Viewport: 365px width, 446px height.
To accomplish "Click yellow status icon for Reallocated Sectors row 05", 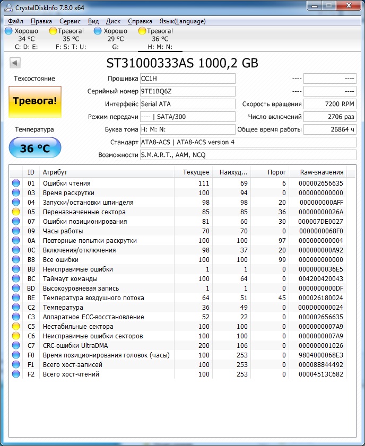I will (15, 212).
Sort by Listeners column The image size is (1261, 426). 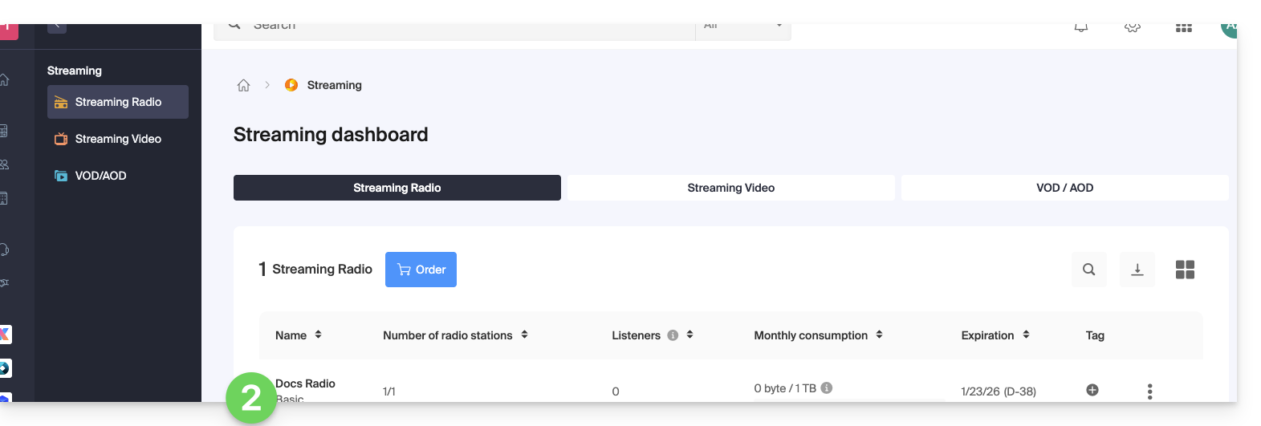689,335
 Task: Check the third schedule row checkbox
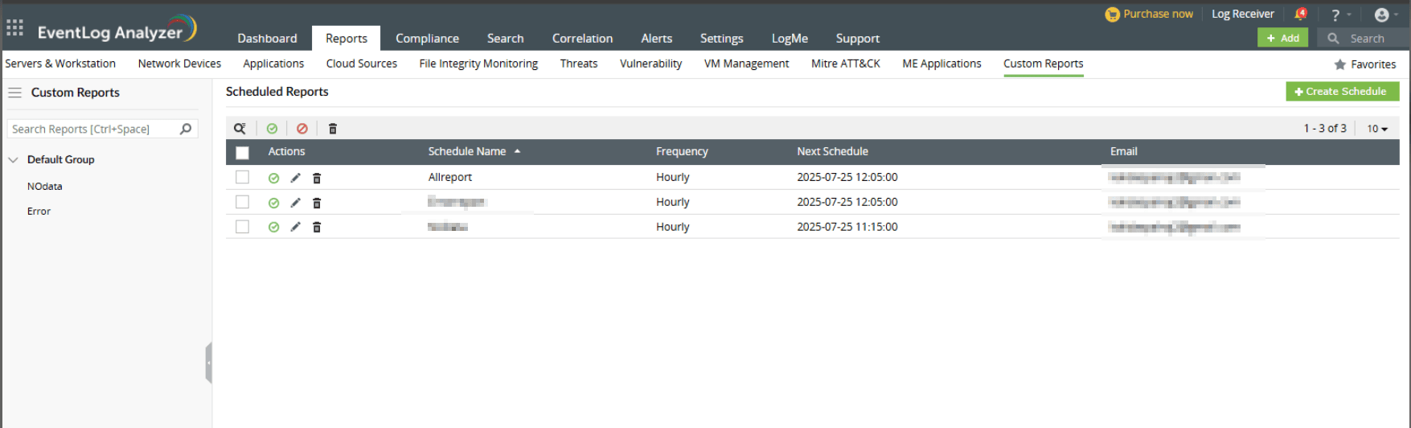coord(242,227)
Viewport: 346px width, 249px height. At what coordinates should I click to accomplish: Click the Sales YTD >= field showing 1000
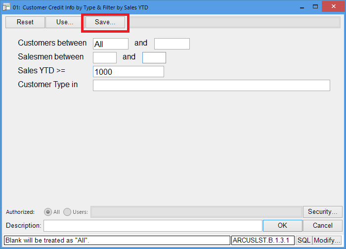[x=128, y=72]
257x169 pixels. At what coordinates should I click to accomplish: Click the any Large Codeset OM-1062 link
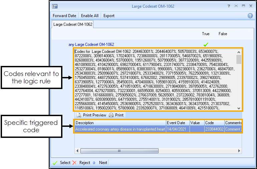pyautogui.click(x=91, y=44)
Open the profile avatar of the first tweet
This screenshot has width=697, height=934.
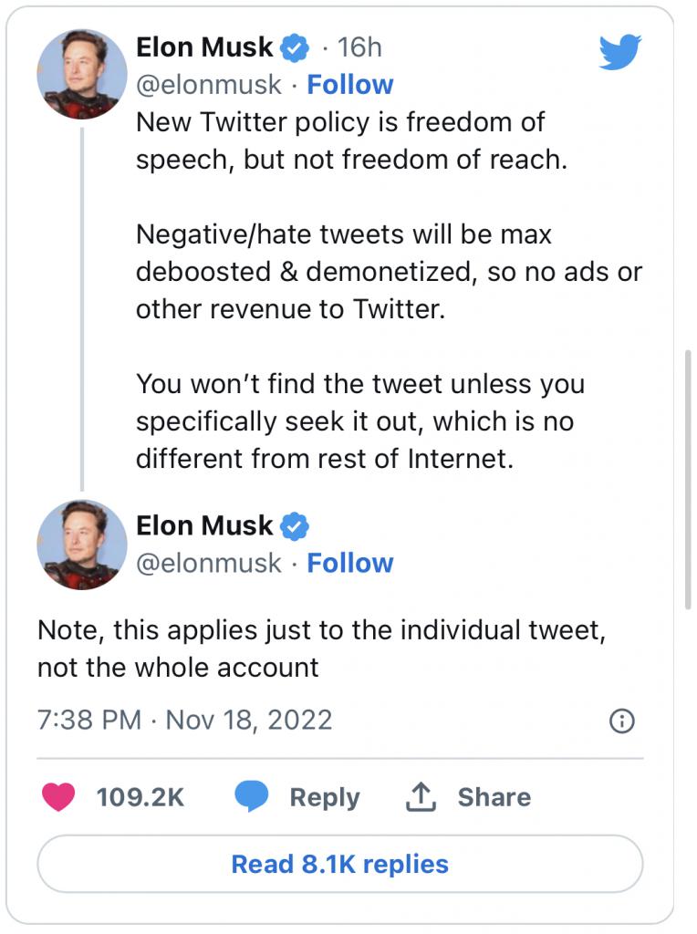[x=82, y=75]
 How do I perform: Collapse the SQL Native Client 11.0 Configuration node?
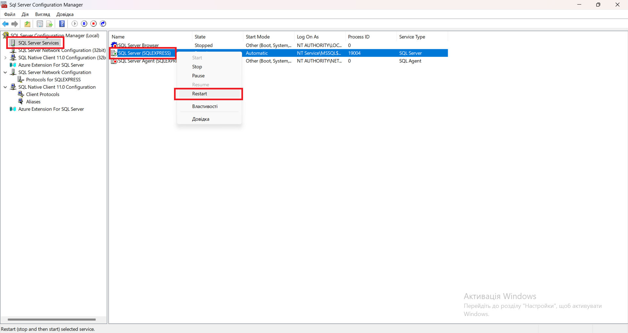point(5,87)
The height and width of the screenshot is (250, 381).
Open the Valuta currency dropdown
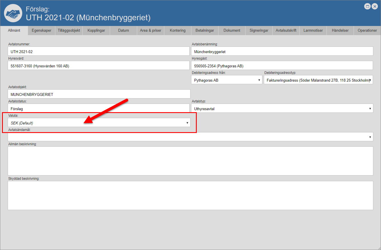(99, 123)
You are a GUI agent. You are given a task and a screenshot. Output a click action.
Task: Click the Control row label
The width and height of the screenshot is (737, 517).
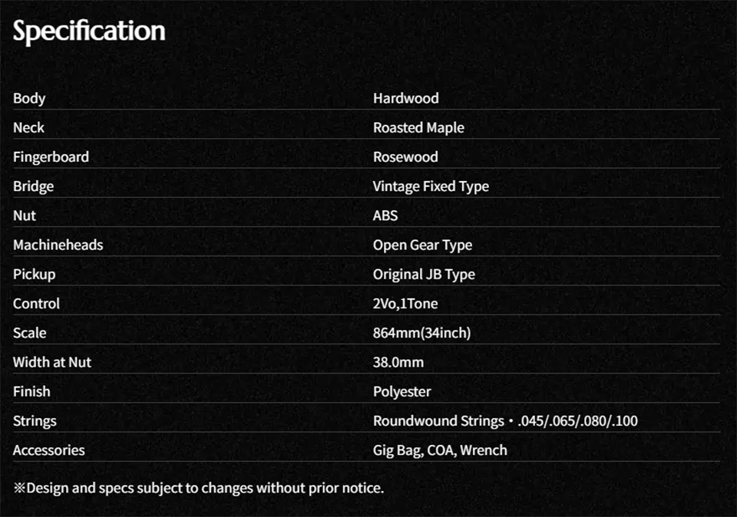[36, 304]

---

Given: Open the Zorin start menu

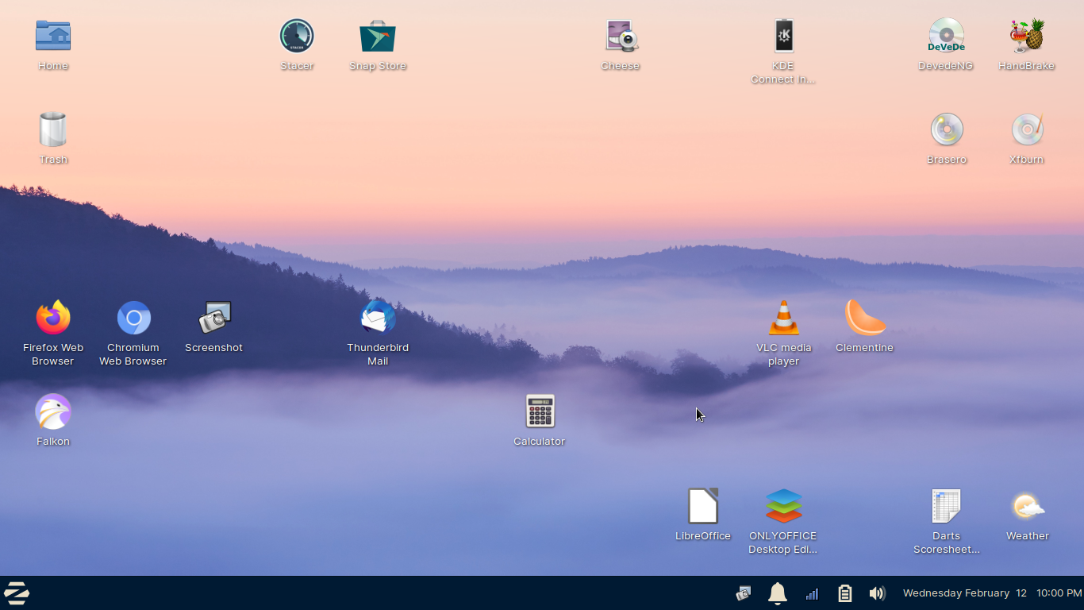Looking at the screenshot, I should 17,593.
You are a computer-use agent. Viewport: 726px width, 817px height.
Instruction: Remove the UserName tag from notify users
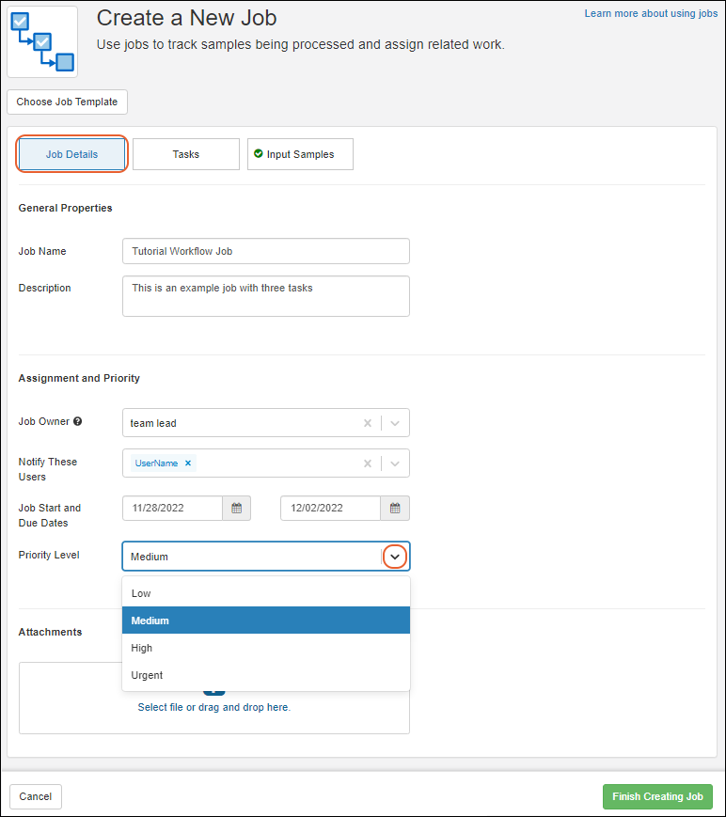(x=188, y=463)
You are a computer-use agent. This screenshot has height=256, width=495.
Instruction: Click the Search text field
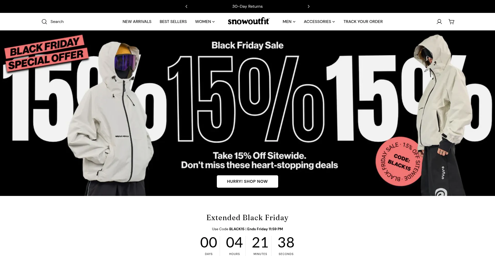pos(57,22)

---

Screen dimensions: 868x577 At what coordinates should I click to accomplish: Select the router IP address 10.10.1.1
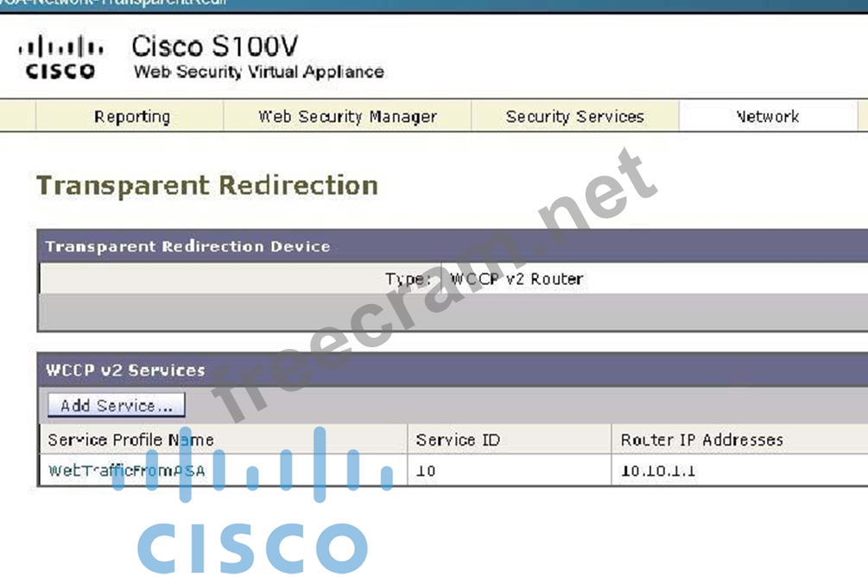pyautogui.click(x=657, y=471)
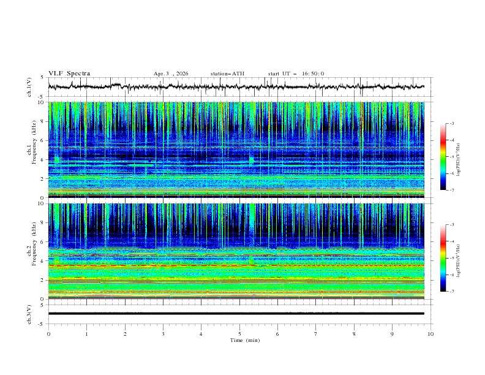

Task
From the records above, return each line that includes "computer".

Response
You are a computer-use agent. Viewport: 726px width, 817px height.
You are a computer-use agent. This screenshot has height=256, width=495.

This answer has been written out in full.